Jumbo the giant panda

So it’s about 8:45 in the morning and for once I’ve woken up early enough to remember to pack all the various articles I’ll need for the day’s errands. Today that includes several white (or formerly white) dress shirts, wrinkled, crumpled and ready to be taken to the dry cleaners, conveniently located in the basement of my workplace.


One of the many foods contributing to my “jumbo-ness”

Upon arriving to work, I roll downstairs, shirts in hand, and walk up to the counter. There are two women working the register – one an older lady I’ve talked to before, and the younger one with a “trainee” sticker on her nametag. My pandar senses start tingling even before I’ve finished setting foot in the door, and I already know something is about to go down.

Walking up to the counter, I plop my four shirts down and politely go through the standard dry cleaning spiel: “French cuff, three white, one striped, can I have them folded, not hung, and by Wednesday if possible”.


One guess as to where all my dress shirts are from…

The young girl nods and dutifully starts punching in my order into the machine. The old woman, however, takes my shirts and starts laying them out, all the while watching me intently. Something about her gaze let’s me know that she’s the one the drama is going to pop off from. I almost burn a hole staring at the young girl’s name tag, steadfastly refusing to meet the old woman’s gaze, kind of a Zen-like “if there’s an old woman in a dry cleaners and you refuse to look at her, will she still make a sound?”

Sadly, much like the tree falling in the woods, it turns out that regardless of my lack of participation, the old woman is very much determined to make a sound. And by “make a sound” I mean “say something stupid”. And with a phlegmy throat-clearing to my right, she opens her mouth and then, as they say, it was on.

“sugoku ookii dane! ookii, ookii!!” (“super big, huh?! Huge, huge!”) she says, taking one of my shirts and holding them up for all to see.

I turn to regard her with a baneful look, hoping that the marked lack of approval in my eyes might be enough to shame her into silence. I must be losing some of my ferocious panda edge, however, since she doesn’t even pause for breath before continuing.

Ookii, ookii!!”” (“big, huge!!”) she repeats, dropping my shirt to the counter to make big scooping, scooping motions by her sides with her hands, which I suppose is intended to represent fat jiggling or something.

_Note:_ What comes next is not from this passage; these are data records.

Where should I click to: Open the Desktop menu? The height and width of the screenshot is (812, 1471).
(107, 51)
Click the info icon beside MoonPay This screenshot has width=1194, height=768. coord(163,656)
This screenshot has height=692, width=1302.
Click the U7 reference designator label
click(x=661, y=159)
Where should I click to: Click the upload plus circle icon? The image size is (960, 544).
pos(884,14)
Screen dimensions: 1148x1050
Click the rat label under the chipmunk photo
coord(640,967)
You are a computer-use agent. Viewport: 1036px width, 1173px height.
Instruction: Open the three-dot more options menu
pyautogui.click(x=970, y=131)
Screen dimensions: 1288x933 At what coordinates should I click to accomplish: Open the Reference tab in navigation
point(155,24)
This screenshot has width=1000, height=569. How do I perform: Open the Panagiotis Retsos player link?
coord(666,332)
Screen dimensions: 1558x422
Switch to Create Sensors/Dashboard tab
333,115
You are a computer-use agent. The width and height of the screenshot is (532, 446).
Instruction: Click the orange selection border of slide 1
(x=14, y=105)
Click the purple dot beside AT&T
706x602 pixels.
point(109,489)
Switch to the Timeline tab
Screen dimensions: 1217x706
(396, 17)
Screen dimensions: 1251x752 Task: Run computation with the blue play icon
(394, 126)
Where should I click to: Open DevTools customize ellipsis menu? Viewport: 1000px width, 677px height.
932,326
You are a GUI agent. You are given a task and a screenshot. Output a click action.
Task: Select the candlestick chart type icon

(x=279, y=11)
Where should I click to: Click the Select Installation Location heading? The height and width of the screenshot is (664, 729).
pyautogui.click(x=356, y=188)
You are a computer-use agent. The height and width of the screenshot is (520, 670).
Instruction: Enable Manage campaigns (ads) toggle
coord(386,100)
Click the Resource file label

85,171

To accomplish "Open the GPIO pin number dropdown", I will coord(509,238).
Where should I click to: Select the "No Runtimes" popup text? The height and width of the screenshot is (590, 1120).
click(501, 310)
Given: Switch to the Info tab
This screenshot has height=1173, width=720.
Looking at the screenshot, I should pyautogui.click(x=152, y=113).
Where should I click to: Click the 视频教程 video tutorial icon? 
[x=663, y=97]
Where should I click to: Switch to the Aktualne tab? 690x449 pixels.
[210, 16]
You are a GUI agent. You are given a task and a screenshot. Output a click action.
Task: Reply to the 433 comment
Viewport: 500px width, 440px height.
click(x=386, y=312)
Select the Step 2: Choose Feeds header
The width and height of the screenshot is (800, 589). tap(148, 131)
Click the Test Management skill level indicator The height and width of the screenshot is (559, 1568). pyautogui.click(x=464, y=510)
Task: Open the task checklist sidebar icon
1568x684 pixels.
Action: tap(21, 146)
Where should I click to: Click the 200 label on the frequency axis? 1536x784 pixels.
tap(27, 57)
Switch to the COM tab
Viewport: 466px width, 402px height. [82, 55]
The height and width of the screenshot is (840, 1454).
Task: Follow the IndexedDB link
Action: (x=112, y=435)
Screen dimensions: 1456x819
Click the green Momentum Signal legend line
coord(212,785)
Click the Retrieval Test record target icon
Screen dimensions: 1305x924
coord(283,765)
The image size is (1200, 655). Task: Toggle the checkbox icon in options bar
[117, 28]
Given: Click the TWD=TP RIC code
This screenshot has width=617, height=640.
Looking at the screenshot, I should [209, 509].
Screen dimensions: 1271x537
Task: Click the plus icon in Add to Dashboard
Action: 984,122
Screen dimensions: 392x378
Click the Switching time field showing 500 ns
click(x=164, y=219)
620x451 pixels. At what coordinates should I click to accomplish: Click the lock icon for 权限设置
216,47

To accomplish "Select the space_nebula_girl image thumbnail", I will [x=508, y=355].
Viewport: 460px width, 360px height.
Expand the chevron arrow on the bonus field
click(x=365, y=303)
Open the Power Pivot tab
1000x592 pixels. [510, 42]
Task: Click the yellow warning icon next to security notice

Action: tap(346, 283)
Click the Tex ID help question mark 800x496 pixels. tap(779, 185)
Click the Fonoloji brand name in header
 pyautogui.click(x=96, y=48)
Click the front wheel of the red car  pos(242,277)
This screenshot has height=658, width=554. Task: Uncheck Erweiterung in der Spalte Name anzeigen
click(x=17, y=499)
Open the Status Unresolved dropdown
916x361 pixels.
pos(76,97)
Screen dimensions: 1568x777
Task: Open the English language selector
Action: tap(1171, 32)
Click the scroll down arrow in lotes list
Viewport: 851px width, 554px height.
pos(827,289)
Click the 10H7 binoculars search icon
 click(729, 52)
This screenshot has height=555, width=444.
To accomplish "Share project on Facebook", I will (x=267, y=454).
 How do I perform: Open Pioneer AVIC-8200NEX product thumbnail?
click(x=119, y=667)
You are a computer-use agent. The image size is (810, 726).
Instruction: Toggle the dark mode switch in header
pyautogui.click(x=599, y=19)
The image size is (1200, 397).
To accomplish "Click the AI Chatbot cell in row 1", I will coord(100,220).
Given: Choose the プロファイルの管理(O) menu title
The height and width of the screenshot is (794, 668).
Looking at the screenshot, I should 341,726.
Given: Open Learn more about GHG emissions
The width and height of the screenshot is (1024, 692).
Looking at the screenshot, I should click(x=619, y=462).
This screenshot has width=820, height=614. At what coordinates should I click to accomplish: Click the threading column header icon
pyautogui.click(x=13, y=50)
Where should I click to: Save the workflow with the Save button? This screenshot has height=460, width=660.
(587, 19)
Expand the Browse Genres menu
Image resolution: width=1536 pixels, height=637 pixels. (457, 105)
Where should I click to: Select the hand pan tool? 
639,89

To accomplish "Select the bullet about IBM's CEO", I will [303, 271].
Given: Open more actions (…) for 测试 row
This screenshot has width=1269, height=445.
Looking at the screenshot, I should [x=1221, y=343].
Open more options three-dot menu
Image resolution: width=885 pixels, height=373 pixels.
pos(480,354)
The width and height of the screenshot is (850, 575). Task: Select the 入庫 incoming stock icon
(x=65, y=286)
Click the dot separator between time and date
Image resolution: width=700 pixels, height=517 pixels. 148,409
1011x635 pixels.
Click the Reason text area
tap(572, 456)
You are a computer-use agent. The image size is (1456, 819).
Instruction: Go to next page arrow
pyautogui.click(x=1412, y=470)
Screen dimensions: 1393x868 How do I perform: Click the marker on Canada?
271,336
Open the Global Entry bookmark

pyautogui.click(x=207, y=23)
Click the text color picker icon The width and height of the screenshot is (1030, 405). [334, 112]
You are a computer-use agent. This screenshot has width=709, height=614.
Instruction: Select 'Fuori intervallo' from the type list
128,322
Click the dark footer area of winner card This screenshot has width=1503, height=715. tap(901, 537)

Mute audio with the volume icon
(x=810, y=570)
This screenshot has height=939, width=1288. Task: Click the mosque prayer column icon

“uhh….” I try to figure out what to say. It’s like watching a train wreck, only it’s an 80 year old Japanese woman doing the Oompa-loompa dance while calling me a fattie in the middle of a dry cleaning shop. You can, I trust, understand why my usual razor-sharp wit had to take a brief step back to contemplate an appropriate response to the situation.

The old woman, however, mistakes my internal attempt to find a Japanese phrase that accurately encapsulates the subtle nuances of “can it granny before I jump over this counter and open a can of whoopass” as indicative of a total lack of comprehension and decides to rack her brain for what little English she can remember.

“..eeeto.. jumbo, jumbo! Fat fat!!


Yeah. Thanks granny, I got it back at ookii. And even if I didn’t, your disturbingly accurate imitation of the Staypuft Marshmallow man dancing a jig in a dry cleaning store also drove home the point with the subtlety of a sledgehammer so…


Here’s another hint: I actually have this entire outfit.

Anyway, this proves to be the deciding blow and with ms. geriatric riverdance faux-jiggling up a storm over a pile of my dirty laundry whilst calling me “fattie” to my face, my brain concedes defeat with an exhausted collapse and I just glumly nod in response, pay the young girl my 360 yen bill as the old woman looks on with a look of smug self-satisfaction (at what, I don’t know, but perhaps at what she perceives to be her successful attempt to interact with foreigners?), and leave, head hung in shame.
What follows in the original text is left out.